The covariant derivatives of a vector field $X^a$ is given by
$$\triangledown_bX^a = \partial_bX^a + \Gamma_{bc}^aX^c$$
Why does showing that the RHS of this is equal to
$$=\frac{\partial{\widetilde{x}}^c}{\partial x^a}\frac{\partial{x}^b}{\partial \widetilde{x}^d}(\partial_c \widetilde{X}^d+\widetilde{\Gamma}_{ce}^d\widetilde{X}^e)$$
does this prove that the covariant derivative is a $(1,1)$ tensor? I cannot see how the last equation helps prove this.

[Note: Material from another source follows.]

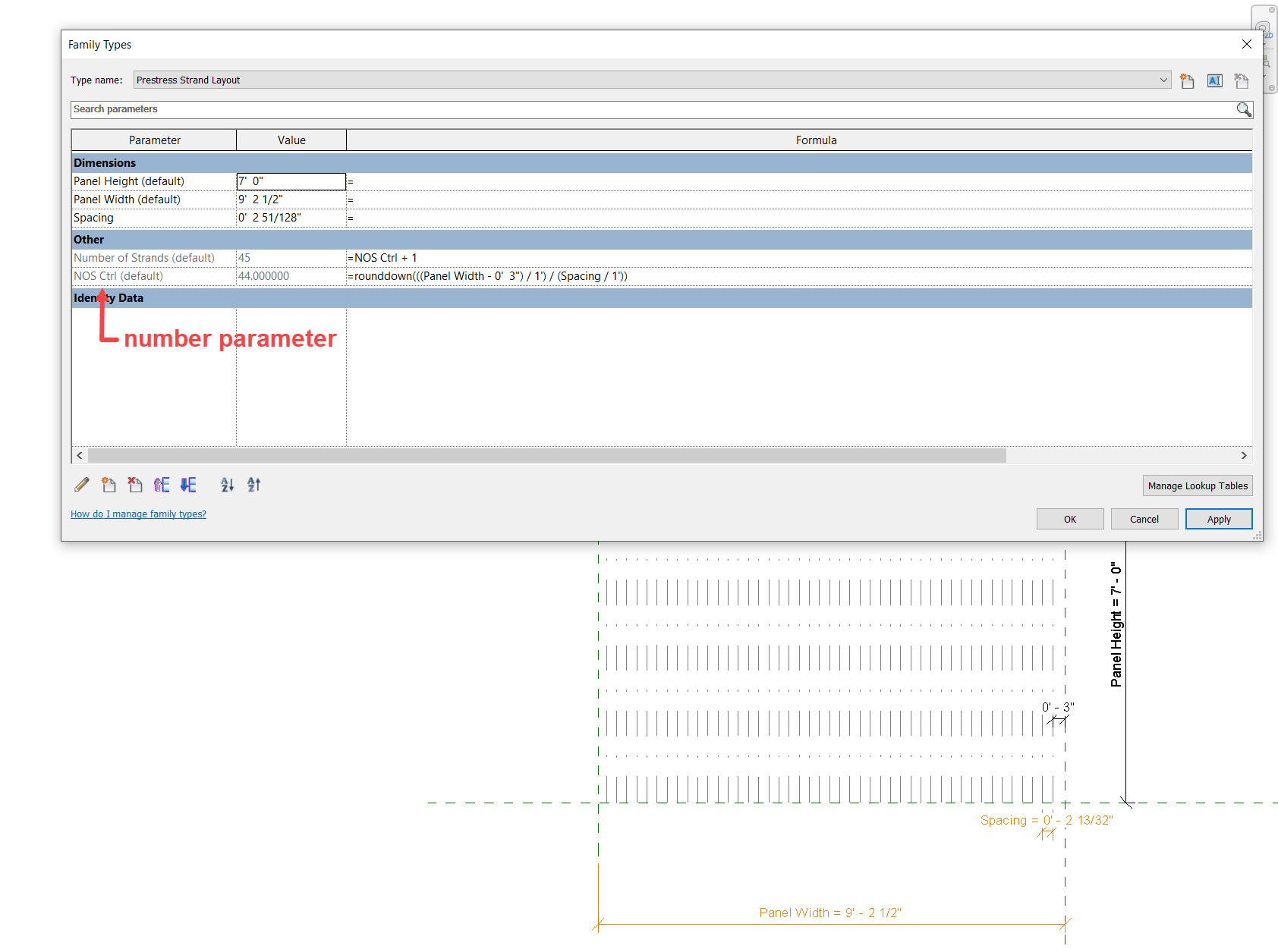Viewport: 1278px width, 952px height.
Task: Run the parameter search via magnifier icon
Action: (x=1243, y=109)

Imagine an arbitrary $(1, 1)$ object $A^a_b$. This is object is said to be a tensor if transforms as a tensor, in your notation
$$ A^a_b = \frac{\partial \tilde{x}^a}{\partial x^c} \frac{\partial x^d}{\partial \tilde{x}^b} \tilde{A}^c_d \tag{1} $$
It is important to emphasize here that something with indices is not necessary a tensor (e.g. $\Gamma^{a}_{bc}$ is not a tensor). But if it transforms as a tensor then that's a whole different story.
Noe compare (1) with your expression. It is clear that the object $\nabla_bX^a$ transforms as a tensor.